The first thing one expects from British pop duo The Ting Tings is fun. There’s not really a lot of that on Sounds from Nowheresville. The next thing one would expect is melody. There isn’t really much of that either. So at the very least, there should be a little bit of energy left to redeem the album. Nope; 0 for three. What the band does have on Sounds from Nowheresville is a batch of ten songs, few of which with any cohesion to the whole, and all of which sound like a fairly lackluster hipster karaoke night. Singer Katie White leaps from embarrassingly shrill rapping on “Hit Me Down Sonny” to generic and cliché spoken word love-story narration on “Guggenheim.” In 33 minutes, very little of consequence happens, and what does is usually more annoying than anything. But I can’t shake the feeling, listening to Sounds of Nowheresville, that the Ting Tings, a band with a history of product pushing, has gone from writing songs to writing jingles. It’s probably not a bad career choice, what with the increasingly unprofitable music industry we have, but it amounts to a listening experience that isn’t the least bit rewarding and, ironically, pretty forgettable. If the intent was to make something a little more Madison Avenue friendly, they might have botched that one as well.

Grade: D


WZRDWZRD

Early this year, one of my esteemed colleagues emailed me about a “Kid Cudi rock album,” which I initially misread as a “Kid Cudi/Kid Rock” album, which sounds like a disaster of epic proportions. Not that WZRD, the actual Kid Cudi “rock” album, is a roaring success by any measure.

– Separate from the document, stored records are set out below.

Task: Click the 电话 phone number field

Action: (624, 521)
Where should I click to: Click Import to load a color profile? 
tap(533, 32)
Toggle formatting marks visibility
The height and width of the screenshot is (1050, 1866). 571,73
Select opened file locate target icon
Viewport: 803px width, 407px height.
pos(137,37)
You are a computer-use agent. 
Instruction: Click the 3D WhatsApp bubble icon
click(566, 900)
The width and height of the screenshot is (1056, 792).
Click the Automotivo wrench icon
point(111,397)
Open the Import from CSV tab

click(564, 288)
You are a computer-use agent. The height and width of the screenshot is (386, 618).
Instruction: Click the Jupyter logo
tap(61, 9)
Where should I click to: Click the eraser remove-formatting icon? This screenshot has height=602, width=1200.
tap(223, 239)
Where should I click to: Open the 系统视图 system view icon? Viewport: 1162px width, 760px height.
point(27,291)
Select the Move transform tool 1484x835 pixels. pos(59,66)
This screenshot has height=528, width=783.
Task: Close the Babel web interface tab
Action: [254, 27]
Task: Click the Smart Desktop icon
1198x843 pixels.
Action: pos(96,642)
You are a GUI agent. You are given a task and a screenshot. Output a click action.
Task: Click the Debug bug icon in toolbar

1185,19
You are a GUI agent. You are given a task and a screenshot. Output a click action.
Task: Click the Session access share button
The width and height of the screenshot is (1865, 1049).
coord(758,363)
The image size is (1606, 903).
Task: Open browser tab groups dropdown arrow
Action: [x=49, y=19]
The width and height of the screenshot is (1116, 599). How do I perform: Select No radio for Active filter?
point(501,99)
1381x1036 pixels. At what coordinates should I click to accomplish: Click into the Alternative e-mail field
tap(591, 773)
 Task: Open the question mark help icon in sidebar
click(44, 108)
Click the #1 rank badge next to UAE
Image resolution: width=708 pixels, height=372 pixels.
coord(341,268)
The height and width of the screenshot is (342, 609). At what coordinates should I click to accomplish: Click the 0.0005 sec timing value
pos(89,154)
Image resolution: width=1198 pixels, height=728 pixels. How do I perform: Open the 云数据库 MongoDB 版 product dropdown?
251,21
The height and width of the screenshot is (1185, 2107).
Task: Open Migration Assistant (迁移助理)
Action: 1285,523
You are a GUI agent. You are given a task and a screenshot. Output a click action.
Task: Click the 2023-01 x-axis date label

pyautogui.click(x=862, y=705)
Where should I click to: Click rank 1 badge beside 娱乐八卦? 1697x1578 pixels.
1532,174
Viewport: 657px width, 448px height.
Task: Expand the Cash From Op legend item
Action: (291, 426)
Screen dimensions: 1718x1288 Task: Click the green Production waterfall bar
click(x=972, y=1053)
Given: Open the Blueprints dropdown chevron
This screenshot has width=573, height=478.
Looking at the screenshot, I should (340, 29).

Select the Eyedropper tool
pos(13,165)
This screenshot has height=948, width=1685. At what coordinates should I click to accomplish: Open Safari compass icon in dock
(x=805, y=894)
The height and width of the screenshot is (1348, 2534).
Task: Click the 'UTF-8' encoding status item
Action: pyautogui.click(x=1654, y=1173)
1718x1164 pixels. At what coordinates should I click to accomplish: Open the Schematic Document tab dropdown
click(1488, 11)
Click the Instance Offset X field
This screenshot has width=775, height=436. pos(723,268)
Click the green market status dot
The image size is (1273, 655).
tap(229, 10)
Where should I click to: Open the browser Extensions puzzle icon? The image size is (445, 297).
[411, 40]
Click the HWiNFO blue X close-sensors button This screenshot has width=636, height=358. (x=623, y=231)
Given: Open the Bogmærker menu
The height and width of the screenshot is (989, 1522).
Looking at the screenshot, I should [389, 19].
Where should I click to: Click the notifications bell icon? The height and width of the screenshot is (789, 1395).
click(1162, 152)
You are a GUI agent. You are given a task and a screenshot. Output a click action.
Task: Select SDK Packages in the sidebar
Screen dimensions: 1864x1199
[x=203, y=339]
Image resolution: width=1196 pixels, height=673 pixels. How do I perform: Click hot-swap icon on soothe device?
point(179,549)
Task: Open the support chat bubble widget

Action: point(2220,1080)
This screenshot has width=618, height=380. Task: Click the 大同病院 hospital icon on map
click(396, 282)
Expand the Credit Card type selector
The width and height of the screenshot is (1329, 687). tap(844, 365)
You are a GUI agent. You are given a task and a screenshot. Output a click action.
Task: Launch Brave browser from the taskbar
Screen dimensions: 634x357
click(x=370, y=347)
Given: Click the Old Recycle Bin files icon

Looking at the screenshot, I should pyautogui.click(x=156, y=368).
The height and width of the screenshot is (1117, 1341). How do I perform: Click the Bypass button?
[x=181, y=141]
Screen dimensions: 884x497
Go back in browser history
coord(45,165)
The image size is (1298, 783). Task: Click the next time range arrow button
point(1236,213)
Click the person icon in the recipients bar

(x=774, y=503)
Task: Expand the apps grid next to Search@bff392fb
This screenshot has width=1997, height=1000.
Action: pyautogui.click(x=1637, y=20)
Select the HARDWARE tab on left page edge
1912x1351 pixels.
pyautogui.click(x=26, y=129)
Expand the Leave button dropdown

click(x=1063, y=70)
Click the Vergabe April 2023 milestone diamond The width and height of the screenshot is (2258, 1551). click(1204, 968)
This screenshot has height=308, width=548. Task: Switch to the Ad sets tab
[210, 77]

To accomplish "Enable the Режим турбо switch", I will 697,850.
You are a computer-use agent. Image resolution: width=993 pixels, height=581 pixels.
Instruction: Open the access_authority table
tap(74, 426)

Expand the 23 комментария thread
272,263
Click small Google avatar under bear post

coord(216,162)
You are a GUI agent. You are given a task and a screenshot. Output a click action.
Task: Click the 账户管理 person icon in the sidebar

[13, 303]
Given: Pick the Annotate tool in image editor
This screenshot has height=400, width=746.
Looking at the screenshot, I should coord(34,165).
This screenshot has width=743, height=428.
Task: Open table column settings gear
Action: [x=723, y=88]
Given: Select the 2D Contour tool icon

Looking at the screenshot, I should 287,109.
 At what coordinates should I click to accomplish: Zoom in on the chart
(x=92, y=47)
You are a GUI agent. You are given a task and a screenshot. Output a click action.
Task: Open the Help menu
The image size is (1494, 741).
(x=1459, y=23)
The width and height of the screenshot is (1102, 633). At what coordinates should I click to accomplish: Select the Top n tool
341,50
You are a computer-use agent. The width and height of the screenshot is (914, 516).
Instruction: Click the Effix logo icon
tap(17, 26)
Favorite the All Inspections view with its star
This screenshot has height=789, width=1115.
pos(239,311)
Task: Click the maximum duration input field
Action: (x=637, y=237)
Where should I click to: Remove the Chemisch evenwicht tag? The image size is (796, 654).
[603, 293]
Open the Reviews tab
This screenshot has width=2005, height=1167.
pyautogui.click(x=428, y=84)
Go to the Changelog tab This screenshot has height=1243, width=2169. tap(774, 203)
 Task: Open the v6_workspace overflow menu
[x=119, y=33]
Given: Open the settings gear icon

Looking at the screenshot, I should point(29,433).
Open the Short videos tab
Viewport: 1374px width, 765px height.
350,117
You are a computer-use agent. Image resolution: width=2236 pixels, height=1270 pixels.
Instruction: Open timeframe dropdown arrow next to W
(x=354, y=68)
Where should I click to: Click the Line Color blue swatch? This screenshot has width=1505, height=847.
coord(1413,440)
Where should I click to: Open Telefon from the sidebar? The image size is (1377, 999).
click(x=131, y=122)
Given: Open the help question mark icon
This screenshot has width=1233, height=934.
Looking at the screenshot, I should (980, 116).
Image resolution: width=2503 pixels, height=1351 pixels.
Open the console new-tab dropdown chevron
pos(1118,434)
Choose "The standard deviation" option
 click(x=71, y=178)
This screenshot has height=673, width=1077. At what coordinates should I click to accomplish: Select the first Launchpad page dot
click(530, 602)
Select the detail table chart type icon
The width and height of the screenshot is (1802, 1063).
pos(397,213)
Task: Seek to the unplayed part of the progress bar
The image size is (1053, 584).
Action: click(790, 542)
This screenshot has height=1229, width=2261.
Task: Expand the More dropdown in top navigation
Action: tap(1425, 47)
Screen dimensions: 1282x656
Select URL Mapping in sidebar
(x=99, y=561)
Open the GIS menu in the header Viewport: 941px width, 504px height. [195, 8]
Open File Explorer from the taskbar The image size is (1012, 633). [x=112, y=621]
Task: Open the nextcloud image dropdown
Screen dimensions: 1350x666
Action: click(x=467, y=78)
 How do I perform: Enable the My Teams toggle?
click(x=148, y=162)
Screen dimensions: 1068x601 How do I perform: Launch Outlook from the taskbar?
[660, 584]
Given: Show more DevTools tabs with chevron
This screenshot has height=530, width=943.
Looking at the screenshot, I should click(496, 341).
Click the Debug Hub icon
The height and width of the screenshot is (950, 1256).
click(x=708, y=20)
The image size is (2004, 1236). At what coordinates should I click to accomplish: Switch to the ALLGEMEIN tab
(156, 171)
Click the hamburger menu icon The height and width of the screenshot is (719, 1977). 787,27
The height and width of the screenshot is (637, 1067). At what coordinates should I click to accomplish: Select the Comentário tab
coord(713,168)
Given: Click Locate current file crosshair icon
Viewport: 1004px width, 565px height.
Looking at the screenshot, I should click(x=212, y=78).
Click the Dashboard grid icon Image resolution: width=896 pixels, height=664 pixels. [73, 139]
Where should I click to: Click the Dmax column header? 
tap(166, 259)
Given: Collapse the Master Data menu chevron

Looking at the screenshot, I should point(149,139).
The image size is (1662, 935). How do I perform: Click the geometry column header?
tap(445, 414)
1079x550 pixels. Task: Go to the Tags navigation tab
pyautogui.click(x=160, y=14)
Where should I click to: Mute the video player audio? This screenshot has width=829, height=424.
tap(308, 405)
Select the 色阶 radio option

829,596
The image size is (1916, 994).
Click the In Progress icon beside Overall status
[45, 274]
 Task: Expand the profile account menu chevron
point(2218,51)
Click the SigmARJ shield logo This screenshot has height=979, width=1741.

Let’s get something straight though — this isn’t as awful as the nadir Lil Wayne reached with his grotesque and painful attempt to belch out rock songs on 2010’s Rebirth. It’s just almost as awful. The primary difference is that instead of diving headfirst into macho rap-rock cliches and throwaway “fuck the world” attitude, Cudi spends most of his time moping and sounding like a generally unpleasant person to be around. He vocalizes sophomoric suicide daydreams in “Efflictum,” barfing out awkward and unconvincing weed-caked affirmations in the amateurish “High Off Life,” then lurching back into a slow-moving, excruciating diary reading in “The Upper Room,” which boasts lyrical zingers like “Most people are pussies.” The rare moment in which Cudi actually shows some level of taste, the Desire-sampling “Teleport 2 Me, Jamie,” comes all too infrequently. Still, in spite of Cudi’s half-assed, cobbled together lyrics and completely off-putting personality, what’s most baffling about WZRD is that, for a rock album, it hardly ever rocks. There’s no energy, no verve, and little inspiration beyond how much Cudi seems to want to feel sorry for himself (He had a missed opportunity in calling the album DBBY DWNR). Cudi was never an amazing rapper, but it’s pretty clear by this album that he’s even worse at being a rock musician.